Monday, November 12, 2018

ODAAT

I like schedules. Actually, my life is full of lists and schedules. I even make a weekly dinner menu. Order and structure characterize my days, so much so, that some days you will find me doubled over in pain cooking dinner. If the menu says spaghetti on Tuesday, we are eating spaghetti on Tuesday if there is any humanly possible way for me to get it done. Sometimes, Chad comes home from work and just shakes his head in disbelief. "You know that no one else does this, right?" he asks.

Since I like things planned out (no surprises for this girl!) I begin each day looking over the week's activity list. When I was younger and healthier, I always got everything done. Now, I try to save energy for the days that have the most important tasks. The trouble is, ALL the tasks on my list are *important* to me. According to the Meyers-Briggs personality test my kids had me take a few years ago, I am "the duty-fulfiller" type. Basically, this means that I have a list of things that I need to get done each day. I push through to get every last item done, always have, and always......well, actually not anymore. Some days, no matter how hard I push, there are still items left on my to-do list at the end of the day, which tends to leave me feeling like I failed. (Yep, I got issues)

I have always planned my days and weeks far in advance, even down to life's least important tasks. I am a creature of habit. I do laundry on Mondays, clean each level of the house on their specified days, and grocery shop on Thursday mornings. Every chore, and even things like reading or art, are in my calendar in their official time slot. Chad also shakes his head when my phone buzzes every few minutes reminding me to do basically everything. What a glorious time we live in to have smart phones with reminder alarms! I used to write everything on a wall calendar, and use notepads for endless lists.

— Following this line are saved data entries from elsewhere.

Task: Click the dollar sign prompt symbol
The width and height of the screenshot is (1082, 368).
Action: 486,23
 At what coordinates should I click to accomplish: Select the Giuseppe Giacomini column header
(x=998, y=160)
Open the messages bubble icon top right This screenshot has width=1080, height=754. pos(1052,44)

I have written before about managing expectations. Honestly, I am WAY better at letting others off the hook, giving them grace, and lowering my expectations of them, than I am of myself. I am my own worst enemy. I know that my list doesn't really matter. Although I like structure, I do know that if my laundry doesn't get done until Friday, the world won't fall apart. Honestly, I won't even run out of clean clothes that soon! If my life seems ridiculously organized, all I can say is that I am a LOT more laid back than I was twenty years ago. (Hard to believe, right?) Age, children, marriage, poor health, and most importantly, my faith in Christ have all impacted me in a positive way, and helped me to let go of some things. I have learned to cut myself a little slack. I am still a work in progress.

Lately, each day seems to start differently, unpredictably. I never know how I will feel. New challenges present themselves, and as Chad likes to say, we adapt, improvise, and overcome. I have been made more and more aware of my tendency to want to perfectly perform my (never ending) lists. I am a taskmaster. I place unnecessary burdens upon myself, especially now. There is nothing quite like completing a task, and being able to cross it off my list! I am learning that most of what is on my list is unimportant. I need to prioritize, but I also need to learn to let go. Everything is not of equal importance. It really is okay if the furniture is dusty.

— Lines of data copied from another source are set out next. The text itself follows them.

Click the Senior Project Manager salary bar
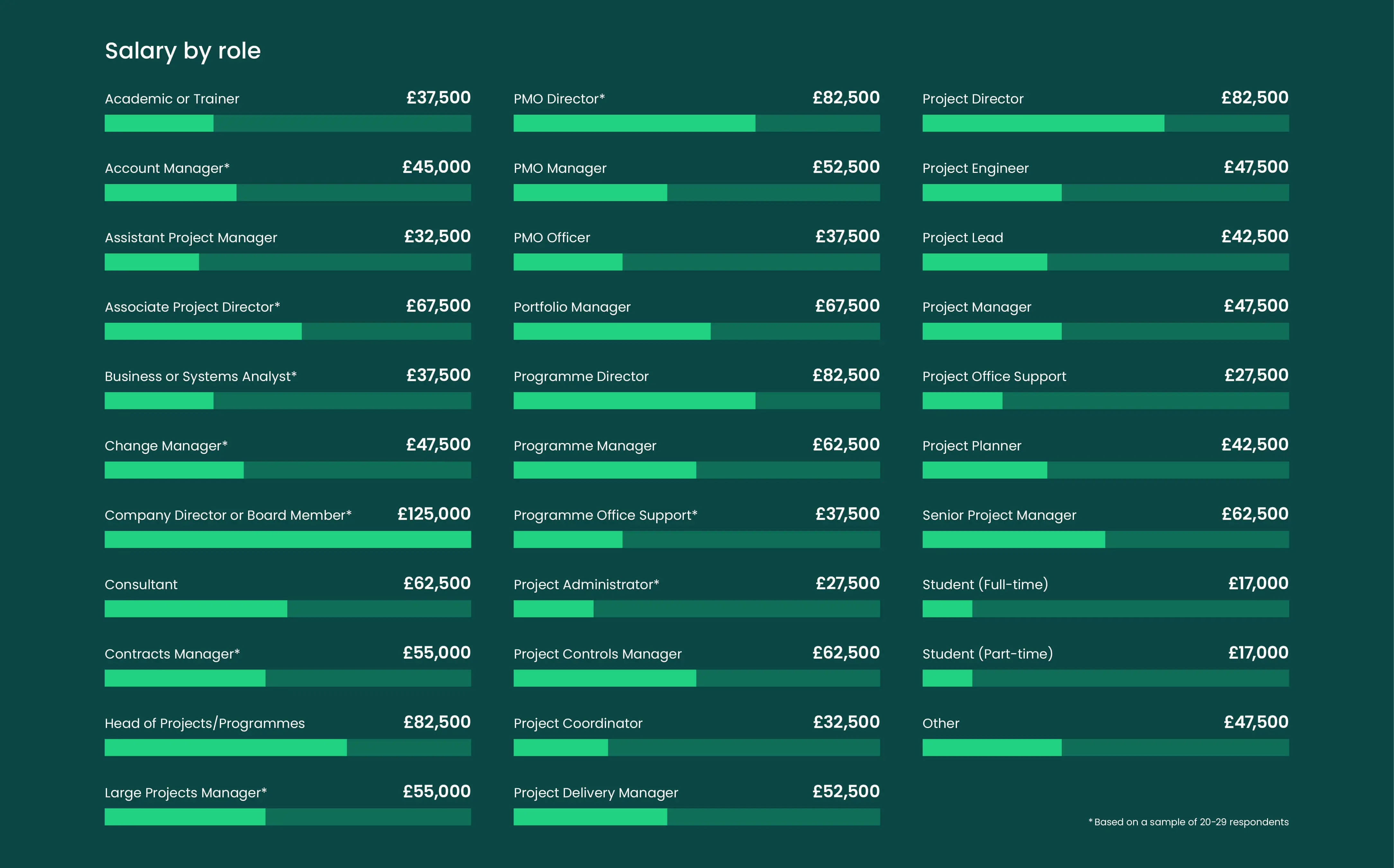This screenshot has height=868, width=1394. click(1105, 540)
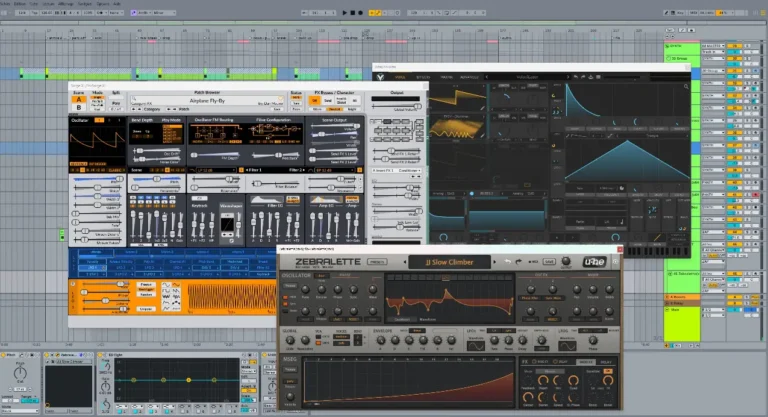The height and width of the screenshot is (417, 768).
Task: Go to next Zebralette preset arrow
Action: (495, 262)
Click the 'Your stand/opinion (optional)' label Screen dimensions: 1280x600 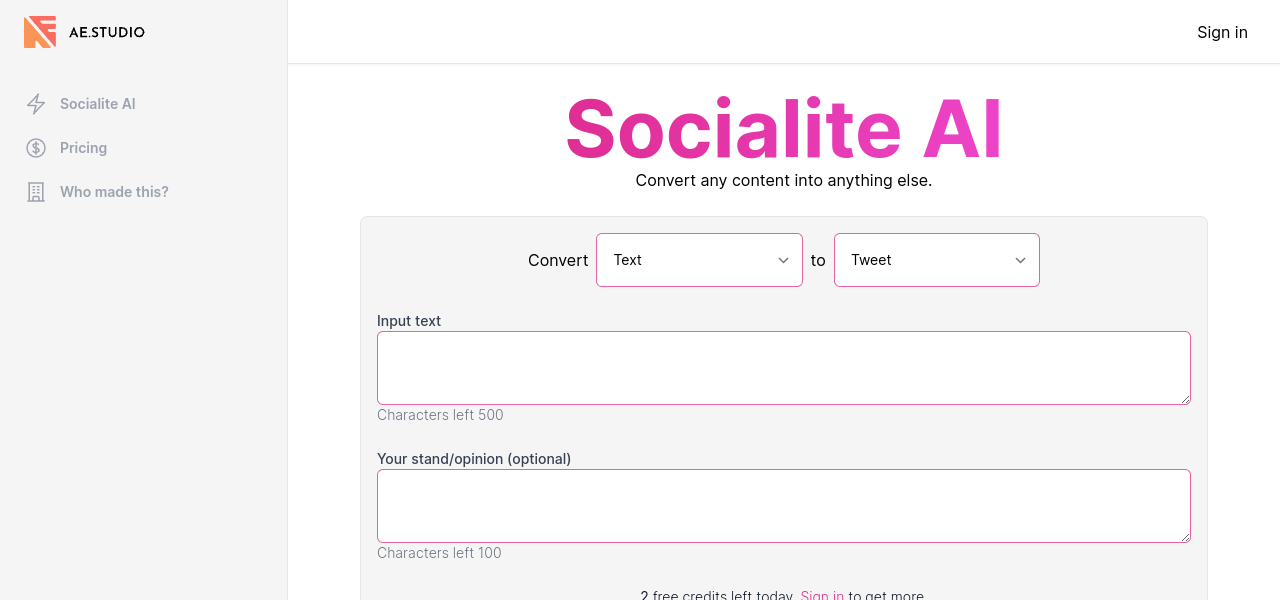pyautogui.click(x=474, y=459)
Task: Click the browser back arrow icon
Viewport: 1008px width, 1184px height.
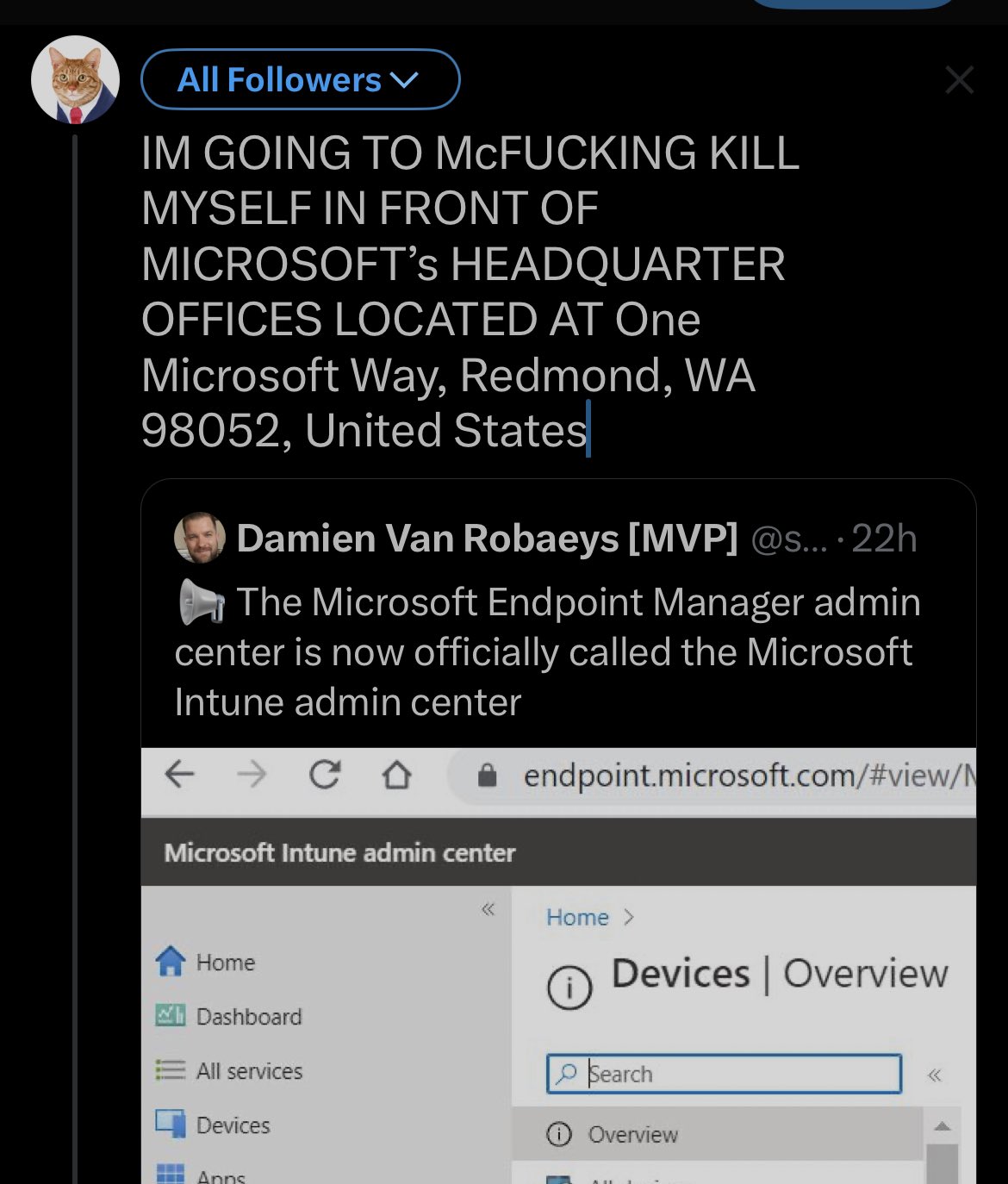Action: (179, 775)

I am trying to take each day as it comes. I can't change how I feel when I wake up every morning, but I can choose how I view each day. I am working to figure out why I am how I am, growth is an important part of life (although I am not a huge fan of change). For now, I am learning to take One Day At A Time (ODAAT). By the grace of God, I am learning to forgive myself, and give myself permission to "fail" at finishing my list. The Lord has been teaching me so much through all these trials, and most recently, He has been gently revealing the heart issues behind my compulsive behavior. My need to do everything on my list is a form of works righteousness. It shows my sinful tendency to want to do something to earn favor, or feel accomplished. It speaks to my trying to control things, which reveals a lack of faith and trust. All my striving to complete a list is simply futility. The good news is that Christ's work was complete. I do not have to contribute anything to my salvation, nor could I add anything to it. Jesus said, "It is finished." I don't need to run myself ragged over a ridiculously long and detailed list of chores. I need only to enter into His rest. I am grateful for God's loving correction, and His grace to live ODAAT.